Task list:
[1] Reproduce the stretch from "I do not think" through "budget with regard to health care." in the budget speech, word for word.
[2] Pick up the health care budget speech after its last sentence and keep writing it.

Quoted passage:
● ● ● ● ● ● ●

Mr. Speaker, it is a pleasure for me to rise and give my comments on the budget. I am really torn because I would love to jump into the debate that just went on, both with regard to who has credibility on the file and past budgets and when I see what the Liberal Party has done to this nation and how we could have been debt free if we had not decided to go into deficit budgeting.
I will not do that. I really want to stick to my theme, which is health care. I want to first of all explain to this House, because so many get it wrong, that we are a party that is firmly committed to universal health care. We are a party that is firmly committed to timely access to quality care regardless of a person's individual ability to pay. We are a party that understands Canada's health care system is the number one concern of Canadians.
I do not think we have a Prime Minister who quite understands that yet. He is an individual who has absolutely no credibility with regard to health care. What he has done on health care in the last decade over the tenure of the government has to be understood before we can truly get into an understanding of what happened in this budget with regard to health care.
I will quote his words of last November 9 in the Winnipeg Free Press . He said, “The best proof of what I am going to do in the future is what I have done in the past”. If that is indeed true, then it will be a sorry state for health care in the future, because what he has done in the past has absolutely destroyed it as far as pulling the dollars and cents away from health care and leaving it to drift over the last decade.
I know that full well. I worked in the health care system for 20 years. During that time period I remember going to Red Deer, Alberta, where we had to get the best minds in Alberta to decide what we were going to do to deal with the massive deficit of $900 million in one year. To make a long story short, the removal of dollars from the federal responsibility in health care ended up on the backs of those good, hard-working men and women in the industry who took a 5% rollback in Alberta to deal with that deficit.

● ● ● ● ● ● ●

Extracted data:
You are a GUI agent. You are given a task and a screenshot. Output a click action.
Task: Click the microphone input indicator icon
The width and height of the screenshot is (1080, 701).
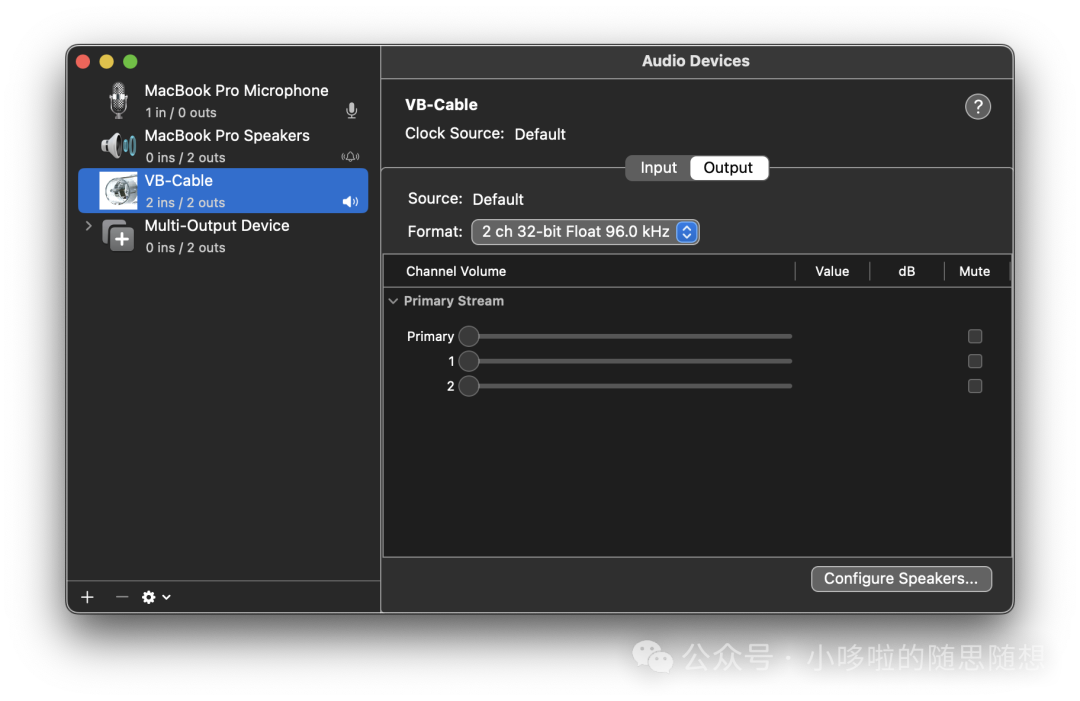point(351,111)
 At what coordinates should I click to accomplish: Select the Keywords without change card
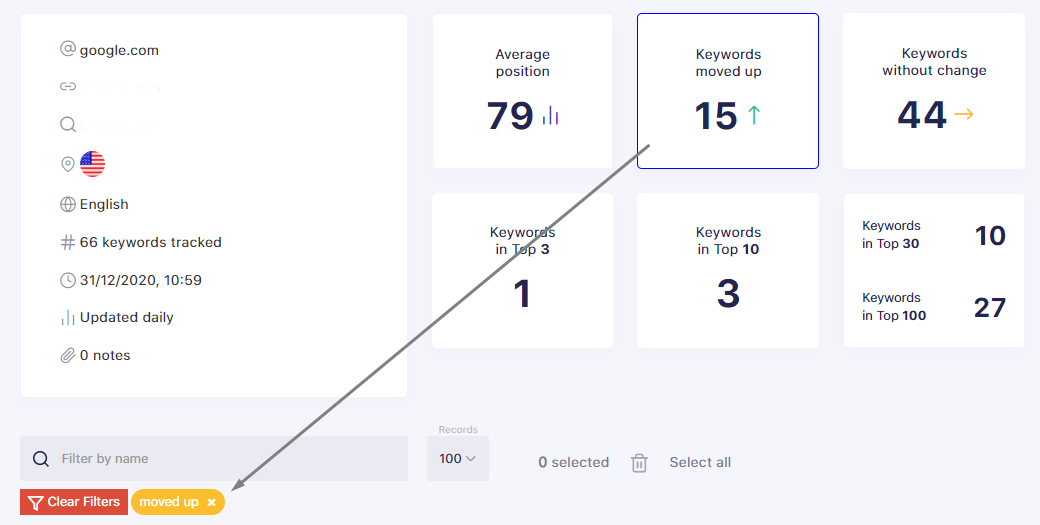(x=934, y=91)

● ● ● ● ● ● ●

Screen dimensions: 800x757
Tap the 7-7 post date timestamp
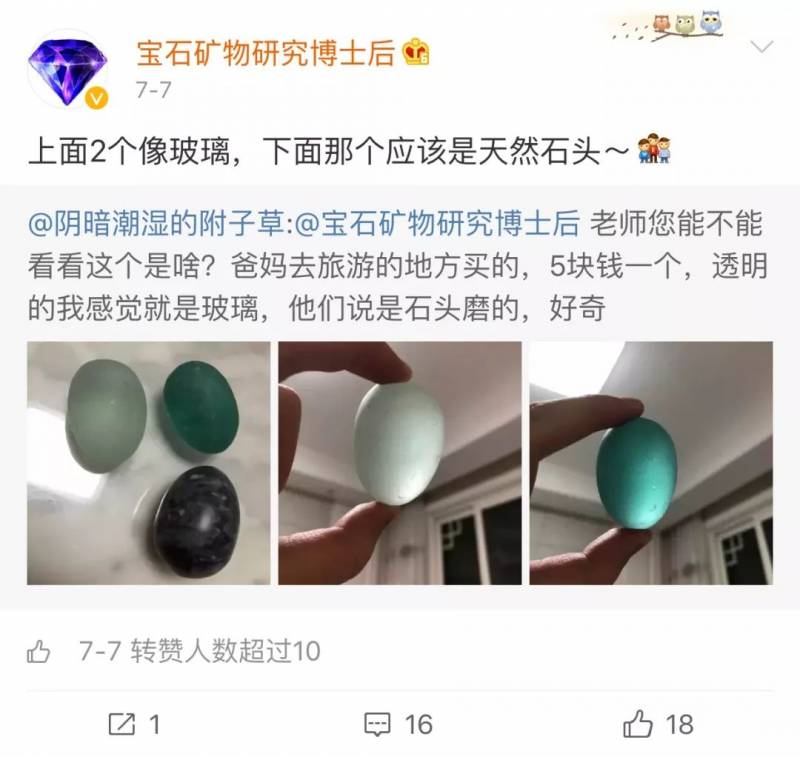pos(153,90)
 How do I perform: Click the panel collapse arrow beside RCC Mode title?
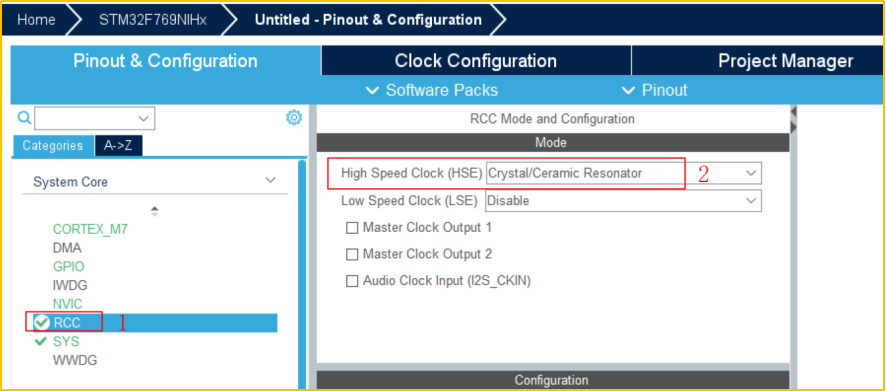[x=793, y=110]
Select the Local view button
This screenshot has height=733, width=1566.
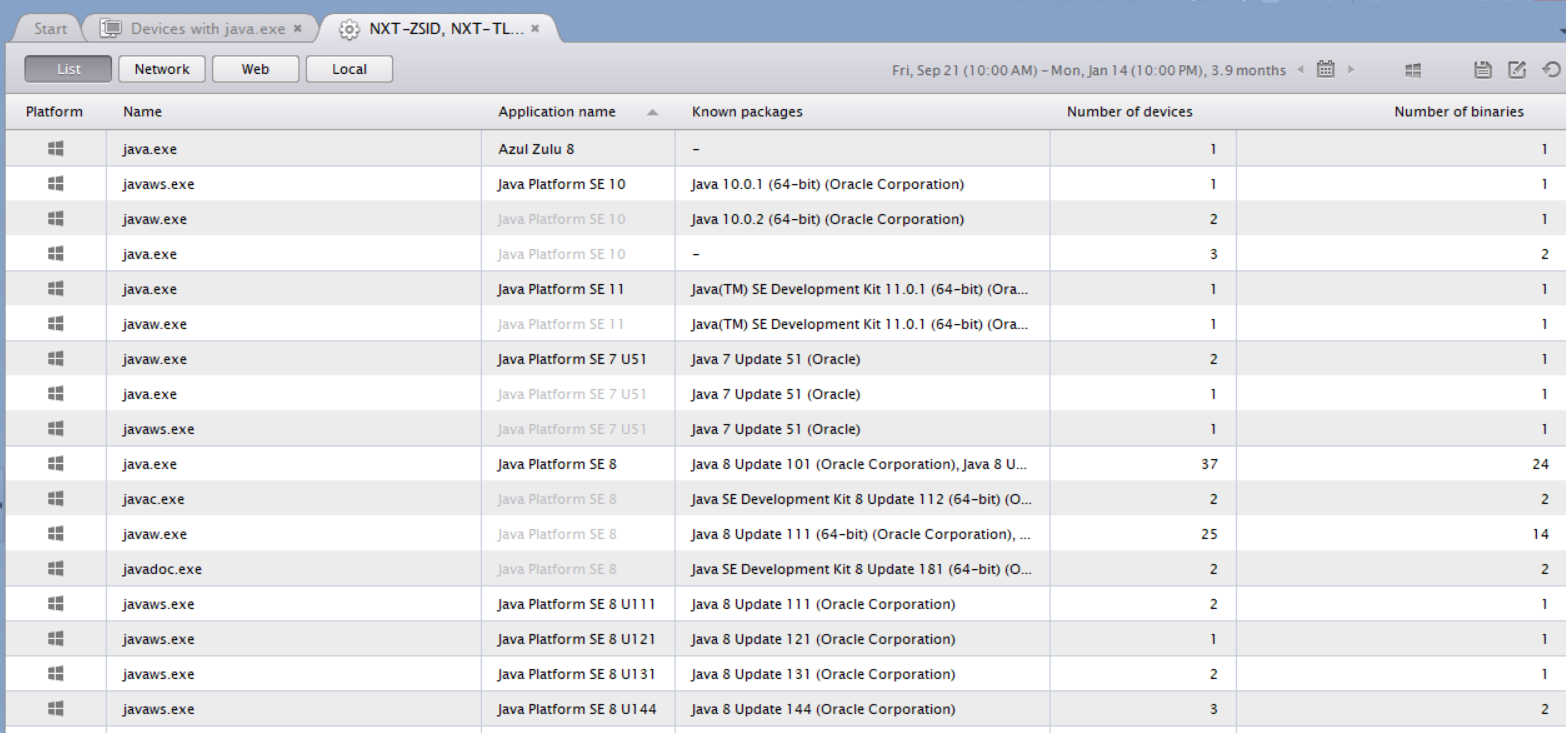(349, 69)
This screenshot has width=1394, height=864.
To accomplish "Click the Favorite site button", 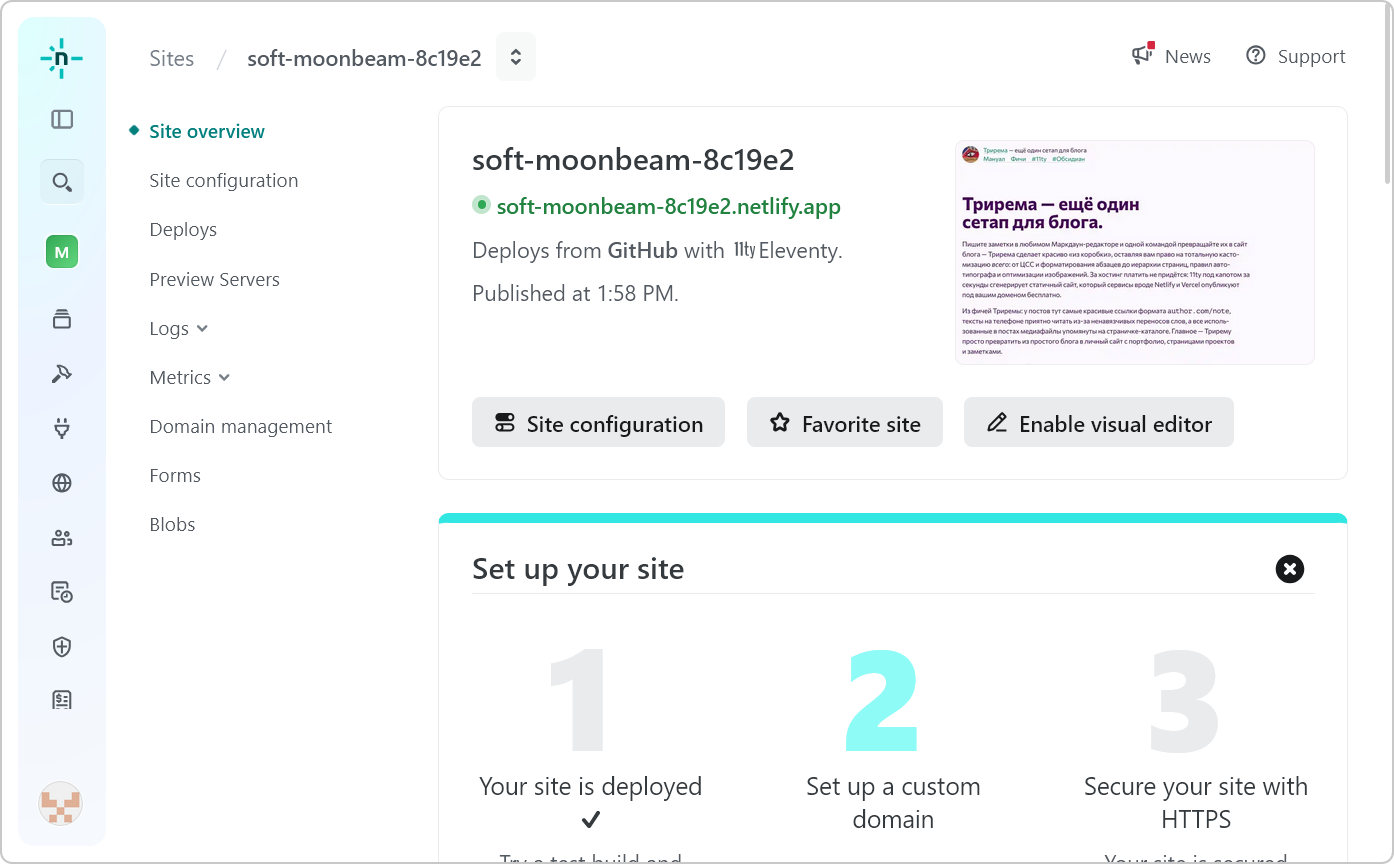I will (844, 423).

● ● ● ● ● ● ●

Answers given:
[1]
I do not think we have a Prime Minister who quite understands that yet. He is an individual who has absolutely no credibility with regard to health care. What he has done on health care in the last decade over the tenure of the government has to be understood before we can truly get into an understanding of what happened in this budget with regard to health care.

[2]
It is unbelievable to see a government unilaterally pull the rug out from under health care. It never discussed the idea of taking money away from health care. It just did it. The federal government never sat down with the provinces, which have the joint responsibility of delivering health care, to try to discern how to come up with a better way of perhaps adding efficiencies in the system or how it could be done over a progressive period of time. None of that took place. It was just automatic that the money was coming out of health care. It just left the health care system to fend for itself. It downloaded the responsibility.
That is the sorrowful state of what actually happened in the health care system during those early years. To make it all worse, the government hid behind what is called the CHST, the health and social transfer payment, a grouping of dollars that went to social services as well as education and health care for the provinces. The government could hide behind it. It said the actual number of dollars was more, but it was not. It just went into three different areas and therefore it reduced the budgets. It was sleight of hand. We have seen sleight of hand even in this budget, sleight of hand on how the government is dealing with the actual dollars and cents.
However, before I get into the actual budget, I also want to talk about what kind of health care system we have left after that decade. We have a health care system where over a million people right now are on waiting lists for serious surgeries. Do members realize that the wait list period has doubled over the last decade? That is, during the last 10 years there was a doubling of the wait list in the country. Health care professionals have gone to greener pastures in the south to be able to find employment. That is what happened in the mid-1990s. It has continued to happen.
The sickest workplace we have in this country is the workplace within our hospitals. Our nurses use more sick time than any other workforce in the country. The shortage of doctors and nurses is acute and will continue to be acute.
This is the legacy of a Prime Minister who has neglected health care for the last decade. He has neglected health care in this budget.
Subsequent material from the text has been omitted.